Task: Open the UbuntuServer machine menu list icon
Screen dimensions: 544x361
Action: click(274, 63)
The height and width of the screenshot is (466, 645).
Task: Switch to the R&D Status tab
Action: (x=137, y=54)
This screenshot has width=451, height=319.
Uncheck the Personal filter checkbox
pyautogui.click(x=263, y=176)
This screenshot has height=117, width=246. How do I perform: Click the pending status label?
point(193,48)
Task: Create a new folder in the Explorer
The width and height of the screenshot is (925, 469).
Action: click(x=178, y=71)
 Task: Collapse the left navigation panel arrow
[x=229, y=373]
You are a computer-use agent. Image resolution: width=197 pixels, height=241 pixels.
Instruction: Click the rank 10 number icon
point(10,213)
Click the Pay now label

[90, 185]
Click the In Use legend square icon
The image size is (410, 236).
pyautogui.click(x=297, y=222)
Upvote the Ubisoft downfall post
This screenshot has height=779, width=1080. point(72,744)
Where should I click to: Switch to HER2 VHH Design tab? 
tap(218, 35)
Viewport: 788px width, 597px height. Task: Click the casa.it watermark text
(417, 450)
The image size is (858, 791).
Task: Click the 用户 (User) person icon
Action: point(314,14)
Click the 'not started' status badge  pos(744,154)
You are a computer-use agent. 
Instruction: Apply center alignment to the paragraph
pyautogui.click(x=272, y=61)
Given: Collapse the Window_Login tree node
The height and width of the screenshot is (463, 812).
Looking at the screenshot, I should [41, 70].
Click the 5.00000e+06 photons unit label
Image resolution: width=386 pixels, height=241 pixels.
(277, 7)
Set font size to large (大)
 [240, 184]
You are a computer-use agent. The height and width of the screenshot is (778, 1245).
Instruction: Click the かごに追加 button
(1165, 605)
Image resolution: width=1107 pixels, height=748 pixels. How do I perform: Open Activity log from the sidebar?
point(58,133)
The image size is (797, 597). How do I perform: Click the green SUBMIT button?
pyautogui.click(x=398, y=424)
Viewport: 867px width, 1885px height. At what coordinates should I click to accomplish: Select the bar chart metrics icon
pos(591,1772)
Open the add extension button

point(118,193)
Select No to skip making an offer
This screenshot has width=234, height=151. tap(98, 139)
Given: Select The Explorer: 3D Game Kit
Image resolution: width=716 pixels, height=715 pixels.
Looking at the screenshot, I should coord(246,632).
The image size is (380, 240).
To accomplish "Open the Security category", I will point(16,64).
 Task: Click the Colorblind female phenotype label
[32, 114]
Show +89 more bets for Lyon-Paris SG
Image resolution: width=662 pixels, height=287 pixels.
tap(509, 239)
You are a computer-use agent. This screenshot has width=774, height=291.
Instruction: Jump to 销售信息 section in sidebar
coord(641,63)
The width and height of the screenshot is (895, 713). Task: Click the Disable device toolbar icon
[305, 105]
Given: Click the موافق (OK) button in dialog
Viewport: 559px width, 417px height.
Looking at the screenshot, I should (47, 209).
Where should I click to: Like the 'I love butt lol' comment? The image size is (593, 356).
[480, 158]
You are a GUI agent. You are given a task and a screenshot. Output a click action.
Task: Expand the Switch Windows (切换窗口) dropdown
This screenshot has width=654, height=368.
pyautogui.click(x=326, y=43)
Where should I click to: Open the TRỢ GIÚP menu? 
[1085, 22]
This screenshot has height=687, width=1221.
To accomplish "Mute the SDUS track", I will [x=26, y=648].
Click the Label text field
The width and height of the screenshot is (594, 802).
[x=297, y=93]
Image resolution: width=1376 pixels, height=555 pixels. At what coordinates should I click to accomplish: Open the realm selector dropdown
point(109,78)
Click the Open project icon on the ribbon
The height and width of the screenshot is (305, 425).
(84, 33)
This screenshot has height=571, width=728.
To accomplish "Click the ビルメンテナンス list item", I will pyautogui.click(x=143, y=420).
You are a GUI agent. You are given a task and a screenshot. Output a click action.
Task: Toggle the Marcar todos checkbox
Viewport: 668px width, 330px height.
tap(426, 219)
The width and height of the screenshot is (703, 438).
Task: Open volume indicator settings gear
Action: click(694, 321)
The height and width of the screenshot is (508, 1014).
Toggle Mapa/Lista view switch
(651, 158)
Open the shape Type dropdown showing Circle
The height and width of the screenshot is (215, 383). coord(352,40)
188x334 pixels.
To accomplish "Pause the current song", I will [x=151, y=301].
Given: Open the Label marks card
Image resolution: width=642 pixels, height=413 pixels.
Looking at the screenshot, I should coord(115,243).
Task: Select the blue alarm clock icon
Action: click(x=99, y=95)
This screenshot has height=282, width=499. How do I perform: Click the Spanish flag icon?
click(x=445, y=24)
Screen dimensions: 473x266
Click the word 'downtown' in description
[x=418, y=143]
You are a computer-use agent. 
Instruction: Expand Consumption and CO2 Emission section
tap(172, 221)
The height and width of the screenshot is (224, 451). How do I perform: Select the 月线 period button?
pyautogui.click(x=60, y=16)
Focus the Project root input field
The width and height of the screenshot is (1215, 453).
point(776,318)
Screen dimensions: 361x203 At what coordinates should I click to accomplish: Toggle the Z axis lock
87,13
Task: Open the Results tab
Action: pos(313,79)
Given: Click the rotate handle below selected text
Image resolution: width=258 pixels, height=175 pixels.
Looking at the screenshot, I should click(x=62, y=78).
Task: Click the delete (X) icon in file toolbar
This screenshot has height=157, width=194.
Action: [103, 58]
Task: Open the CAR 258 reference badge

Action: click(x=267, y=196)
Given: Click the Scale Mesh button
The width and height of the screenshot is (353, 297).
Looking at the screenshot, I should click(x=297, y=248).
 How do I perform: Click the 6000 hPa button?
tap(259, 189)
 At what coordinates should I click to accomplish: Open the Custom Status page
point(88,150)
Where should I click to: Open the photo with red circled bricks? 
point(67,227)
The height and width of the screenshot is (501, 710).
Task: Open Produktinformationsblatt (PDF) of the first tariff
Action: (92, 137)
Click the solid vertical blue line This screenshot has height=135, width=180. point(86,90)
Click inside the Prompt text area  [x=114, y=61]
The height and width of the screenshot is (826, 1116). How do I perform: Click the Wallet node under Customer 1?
# # #
Copy each line of the records verbatim.

▶ [REPLY]
Task: Open the UbuntuServer machine menu list icon
Screen dimensions: 544x361
Action: click(274, 63)
The height and width of the screenshot is (466, 645).
Task: Switch to the R&D Status tab
Action: (x=137, y=54)
This screenshot has width=451, height=319.
Uncheck the Personal filter checkbox
pyautogui.click(x=263, y=176)
This screenshot has height=117, width=246. How do I perform: Click the pending status label?
point(193,48)
Task: Create a new folder in the Explorer
The width and height of the screenshot is (925, 469).
Action: click(x=178, y=71)
 Task: Collapse the left navigation panel arrow
[x=229, y=373]
You are a computer-use agent. Image resolution: width=197 pixels, height=241 pixels.
Instruction: Click the rank 10 number icon
point(10,213)
Click the Pay now label

[90, 185]
Click the In Use legend square icon
The image size is (410, 236).
pyautogui.click(x=297, y=222)
Upvote the Ubisoft downfall post
This screenshot has height=779, width=1080. point(72,744)
Where should I click to: Switch to HER2 VHH Design tab? 
tap(218, 35)
Viewport: 788px width, 597px height. Task: Click the casa.it watermark text
(417, 450)
The image size is (858, 791).
Task: Click the 用户 (User) person icon
Action: point(314,14)
Click the 'not started' status badge  pos(744,154)
You are a computer-use agent. 
Instruction: Apply center alignment to the paragraph
pyautogui.click(x=272, y=61)
Given: Collapse the Window_Login tree node
The height and width of the screenshot is (463, 812).
Looking at the screenshot, I should [41, 70].
Click the 5.00000e+06 photons unit label
Image resolution: width=386 pixels, height=241 pixels.
(277, 7)
Set font size to large (大)
 [240, 184]
You are a computer-use agent. The height and width of the screenshot is (778, 1245).
Instruction: Click the かごに追加 button
(1165, 605)
Image resolution: width=1107 pixels, height=748 pixels. How do I perform: Open Activity log from the sidebar?
point(58,133)
The image size is (797, 597). How do I perform: Click the green SUBMIT button?
pyautogui.click(x=398, y=424)
Viewport: 867px width, 1885px height. At what coordinates should I click to accomplish: Select the bar chart metrics icon
pos(591,1772)
Open the add extension button

point(118,193)
Select No to skip making an offer
This screenshot has width=234, height=151. tap(98, 139)
Given: Select The Explorer: 3D Game Kit
Image resolution: width=716 pixels, height=715 pixels.
Looking at the screenshot, I should coord(246,632).
The image size is (380, 240).
To accomplish "Open the Security category", I will point(16,64).
 Task: Click the Colorblind female phenotype label
[32, 114]
Show +89 more bets for Lyon-Paris SG
Image resolution: width=662 pixels, height=287 pixels.
tap(509, 239)
You are a computer-use agent. This screenshot has width=774, height=291.
Instruction: Jump to 销售信息 section in sidebar
coord(641,63)
The width and height of the screenshot is (895, 713). Task: Click the Disable device toolbar icon
[305, 105]
Given: Click the موافق (OK) button in dialog
Viewport: 559px width, 417px height.
Looking at the screenshot, I should (47, 209).
Where should I click to: Like the 'I love butt lol' comment? The image size is (593, 356).
[480, 158]
You are a GUI agent. You are given a task and a screenshot. Output a click action.
Task: Expand the Switch Windows (切换窗口) dropdown
This screenshot has width=654, height=368.
pyautogui.click(x=326, y=43)
Where should I click to: Open the TRỢ GIÚP menu? 
[1085, 22]
This screenshot has height=687, width=1221.
To accomplish "Mute the SDUS track", I will [x=26, y=648].
Click the Label text field
The width and height of the screenshot is (594, 802).
[x=297, y=93]
Image resolution: width=1376 pixels, height=555 pixels. At what coordinates should I click to accomplish: Open the realm selector dropdown
point(109,78)
Click the Open project icon on the ribbon
The height and width of the screenshot is (305, 425).
(84, 33)
This screenshot has height=571, width=728.
To accomplish "Click the ビルメンテナンス list item", I will pyautogui.click(x=143, y=420).
You are a GUI agent. You are given a task and a screenshot. Output a click action.
Task: Toggle the Marcar todos checkbox
Viewport: 668px width, 330px height.
tap(426, 219)
The width and height of the screenshot is (703, 438).
Task: Open volume indicator settings gear
Action: click(694, 321)
The height and width of the screenshot is (508, 1014).
Toggle Mapa/Lista view switch
(651, 158)
Open the shape Type dropdown showing Circle
The height and width of the screenshot is (215, 383). coord(352,40)
188x334 pixels.
To accomplish "Pause the current song", I will [x=151, y=301].
Given: Open the Label marks card
Image resolution: width=642 pixels, height=413 pixels.
Looking at the screenshot, I should coord(115,243).
Task: Select the blue alarm clock icon
Action: click(x=99, y=95)
This screenshot has height=282, width=499. How do I perform: Click the Spanish flag icon?
click(x=445, y=24)
Screen dimensions: 473x266
Click the word 'downtown' in description
[x=418, y=143]
You are a computer-use agent. 
Instruction: Expand Consumption and CO2 Emission section
tap(172, 221)
The height and width of the screenshot is (224, 451). How do I perform: Select the 月线 period button?
pyautogui.click(x=60, y=16)
Focus the Project root input field
The width and height of the screenshot is (1215, 453).
point(776,318)
Screen dimensions: 361x203 At what coordinates should I click to accomplish: Toggle the Z axis lock
87,13
Task: Open the Results tab
Action: pos(313,79)
Given: Click the rotate handle below selected text
Image resolution: width=258 pixels, height=175 pixels.
Looking at the screenshot, I should click(x=62, y=78).
Task: Click the delete (X) icon in file toolbar
This screenshot has height=157, width=194.
Action: [103, 58]
Task: Open the CAR 258 reference badge

Action: click(x=267, y=196)
Given: Click the Scale Mesh button
The width and height of the screenshot is (353, 297).
Looking at the screenshot, I should click(x=297, y=248).
 How do I perform: Click the 6000 hPa button?
tap(259, 189)
 At what coordinates should I click to accomplish: Open the Custom Status page
point(88,150)
Where should I click to: Open the photo with red circled bricks? 
point(67,227)
The height and width of the screenshot is (501, 710).
Task: Open Produktinformationsblatt (PDF) of the first tariff
Action: (92, 137)
Click the solid vertical blue line This screenshot has height=135, width=180. point(86,90)
Click inside the Prompt text area  [x=114, y=61]
The height and width of the screenshot is (826, 1116). How do I perform: Click the Wallet node under Customer 1?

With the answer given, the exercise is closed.